ОПИСАНИЕ ЗАДАЧИ
Приведите ещё раз целиком и без изменений исходный текст, помещённый ниже.

____ ИСХОДНЫЙ ТЕКСТ

В том же Ростове в первые дни войны арестовали инженера Александра Петровича М.-В., он умер в следственной камере, жена несколько месяцев тряслась, ожидая и своего ареста - и только с приходом немцев спокойно легла спать: "Теперь-то, по крайней мере высплюсь!" Нет, она должна была молить о возвращении своих палачей.
В мае 1943 при немцах, в Виннице в саду на Подлесной улице (который в начале 1939 горсовет обнес высоким забором и объявил "запретной зоной Наркомата Обороны") случайно начали раскапывать совсем уже незаметные, поросшие пышной травой могилы - и нашли таких 39 массовых, глубиной 3,5 метра, размерами 3 на 4 м. В каждой могиле находили сперва слой верхней одежды погибших, затем трупы, сложенные "валетами". Руки у всех были связаны веревками, расстреляны были все - из малокалиберных пистолетов в затылок. Их расстреливали, видимо, в тюрьме, а потом ночами свозили хоронить. По сохранившимся у некоторых документам опознавали тех, кто был в 1938 осужден "на 20 лет без права переписки". Вот одна из сцен раскопки: винницкие жители пришли смотреть или опознавать своих (фото 2). Дальше - больше. В июне стали раскапывать близ православного кладбища - у больницы Пирогова и открыли еще 42 могилы. Затем - "парк культуры и отдыха имени Горького" - и под аттракционами, "комнатой смеха", игровыми и танцевальными площадками открыли еще 14 массовых могил. Всего в 95 могилах - 9439 трупов. Это только в Виннице одной, где обнаружили случайно. А - в остальных городах сколько утаено? И население, посмотрев на эти трупы, должно было рваться в партизаны?

________
____ ДАННЫЕ

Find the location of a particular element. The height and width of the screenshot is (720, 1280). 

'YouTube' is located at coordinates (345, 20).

________
____ ДАННЫЕ

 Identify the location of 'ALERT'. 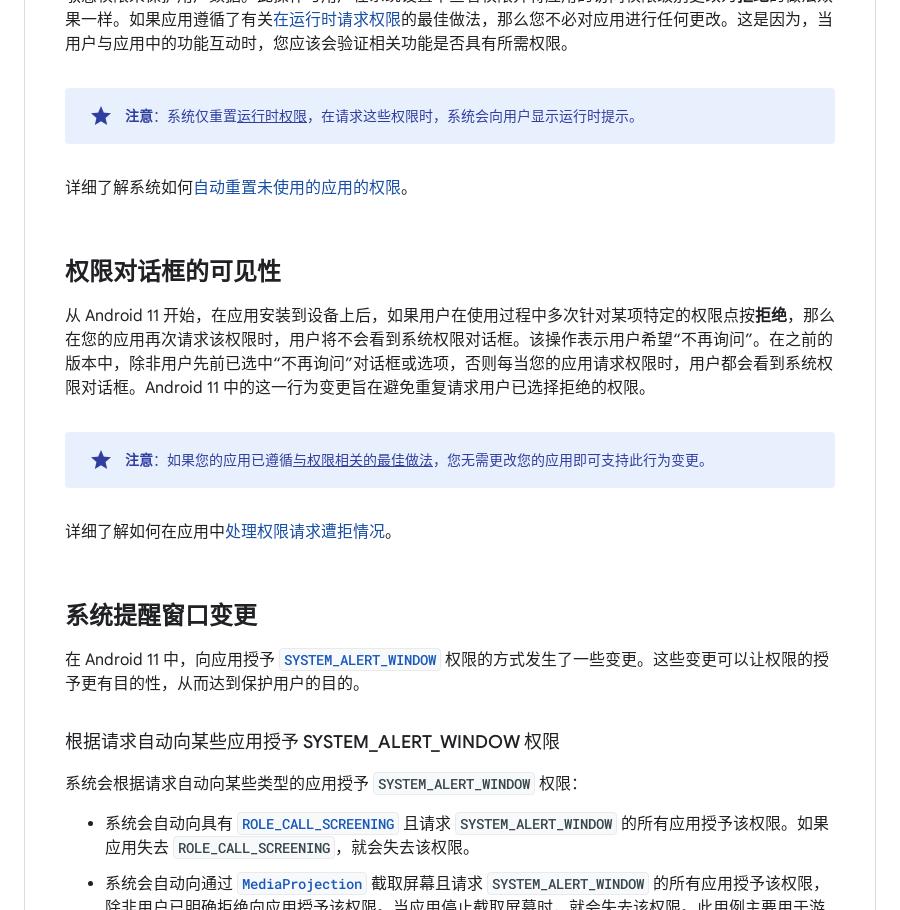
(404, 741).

________

ОТВЕТ НА ЗАДАНИЕ
В том же Ростове в первые дни войны арестовали инженера Александра Петровича М.-В., он умер в следственной камере, жена несколько месяцев тряслась, ожидая и своего ареста - и только с приходом немцев спокойно легла спать: "Теперь-то, по крайней мере высплюсь!" Нет, она должна была молить о возвращении своих палачей.
В мае 1943 при немцах, в Виннице в саду на Подлесной улице (который в начале 1939 горсовет обнес высоким забором и объявил "запретной зоной Наркомата Обороны") случайно начали раскапывать совсем уже незаметные, поросшие пышной травой могилы - и нашли таких 39 массовых, глубиной 3,5 метра, размерами 3 на 4 м. В каждой могиле находили сперва слой верхней одежды погибших, затем трупы, сложенные "валетами". Руки у всех были связаны веревками, расстреляны были все - из малокалиберных пистолетов в затылок. Их расстреливали, видимо, в тюрьме, а потом ночами свозили хоронить. По сохранившимся у некоторых документам опознавали тех, кто был в 1938 осужден "на 20 лет без права переписки". Вот одна из сцен раскопки: винницкие жители пришли смотреть или опознавать своих (фото 2). Дальше - больше. В июне стали раскапывать близ православного кладбища - у больницы Пирогова и открыли еще 42 могилы. Затем - "парк культуры и отдыха имени Горького" - и под аттракционами, "комнатой смеха", игровыми и танцевальными площадками открыли еще 14 массовых могил. Всего в 95 могилах - 9439 трупов. Это только в Виннице одной, где обнаружили случайно. А - в остальных городах сколько утаено? И население, посмотрев на эти трупы, должно было рваться в партизаны?